**Your objective**
Can you set out the stretch of the records from their start through the line containing "at that location." as a numbered list, skipping blank lines and leaving out the pictures?

_ _ _

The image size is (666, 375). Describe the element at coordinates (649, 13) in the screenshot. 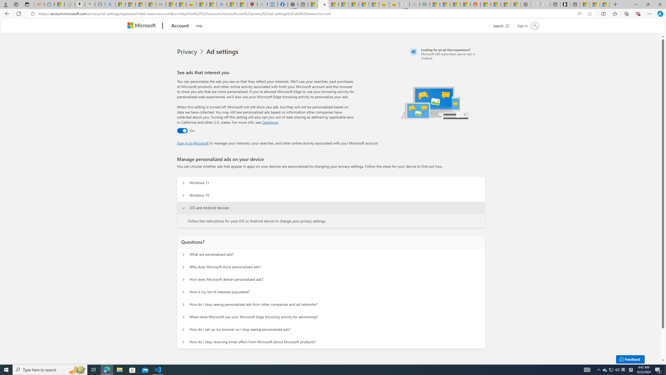

I see `'Settings and more (Alt+F)'` at that location.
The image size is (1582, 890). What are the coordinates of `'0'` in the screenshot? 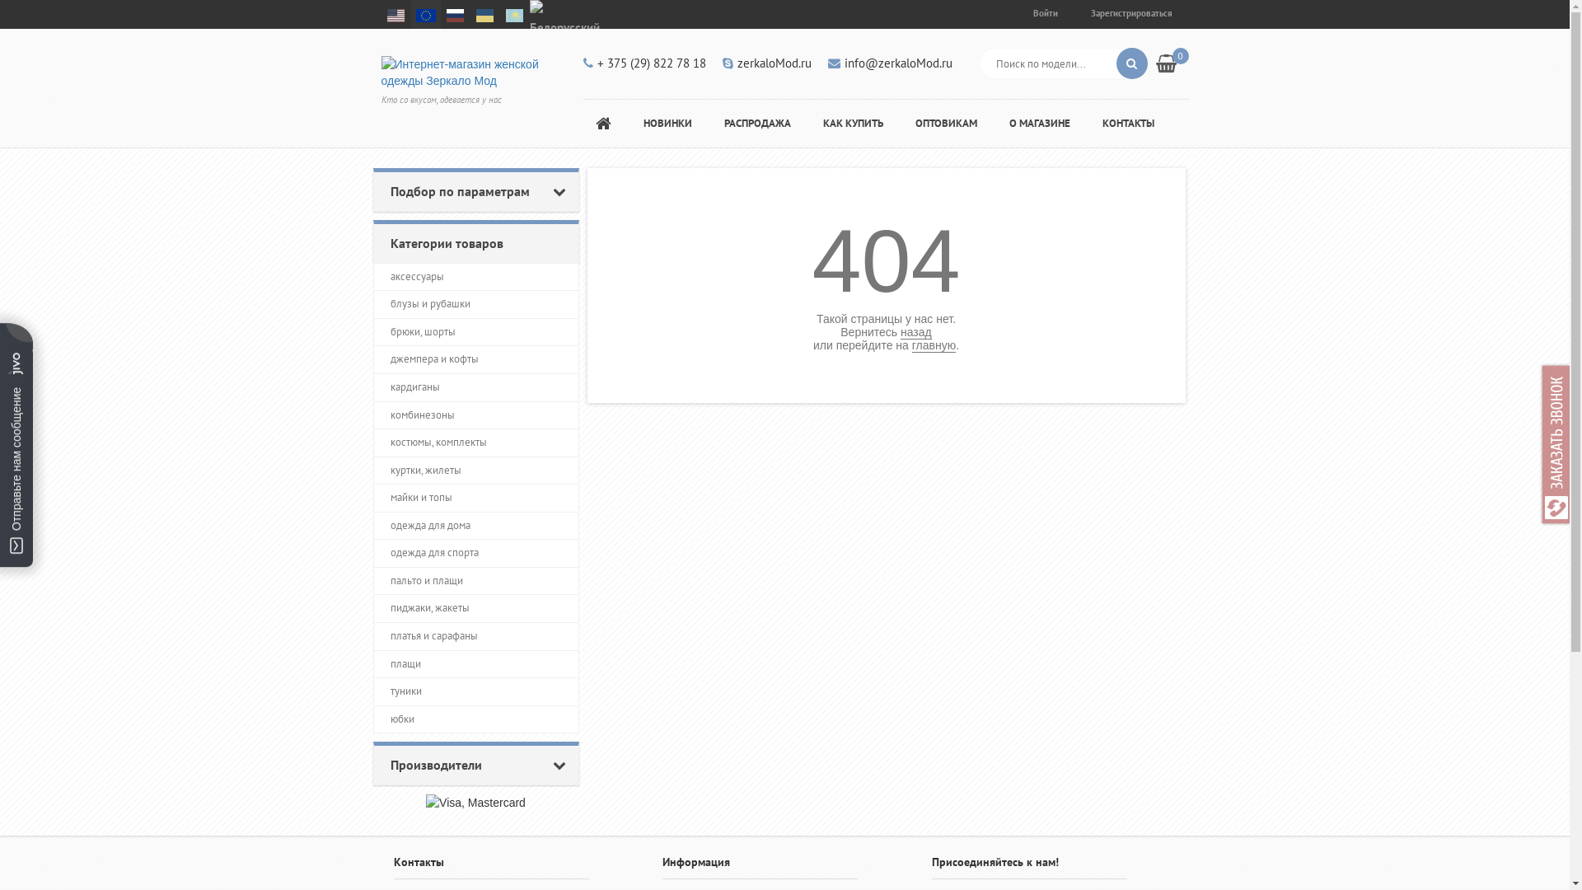 It's located at (1153, 61).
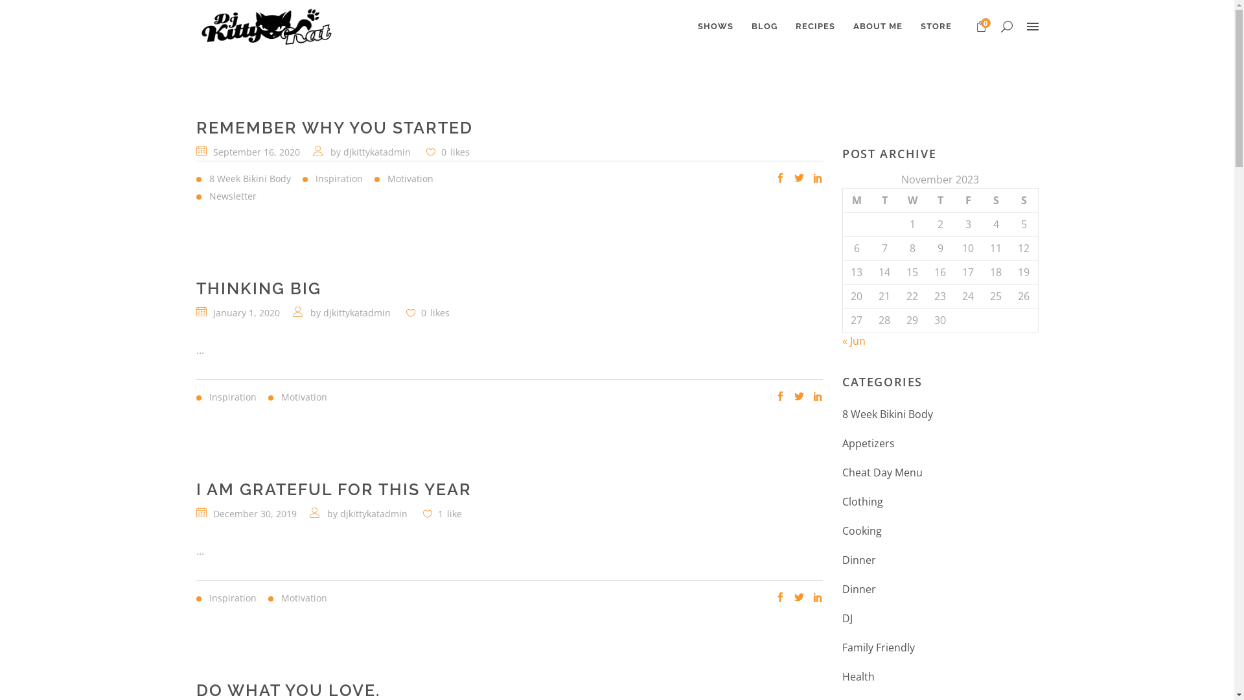 Image resolution: width=1244 pixels, height=700 pixels. I want to click on '0', so click(976, 27).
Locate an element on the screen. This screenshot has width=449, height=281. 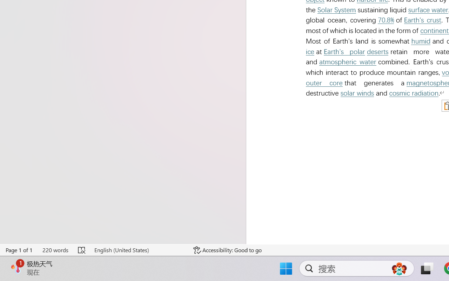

_ _ _

**Solution to the problem**
1. The image size is (666, 375). Describe the element at coordinates (649, 13) in the screenshot. 
2. I see `'Settings and more (Alt+F)'` at that location.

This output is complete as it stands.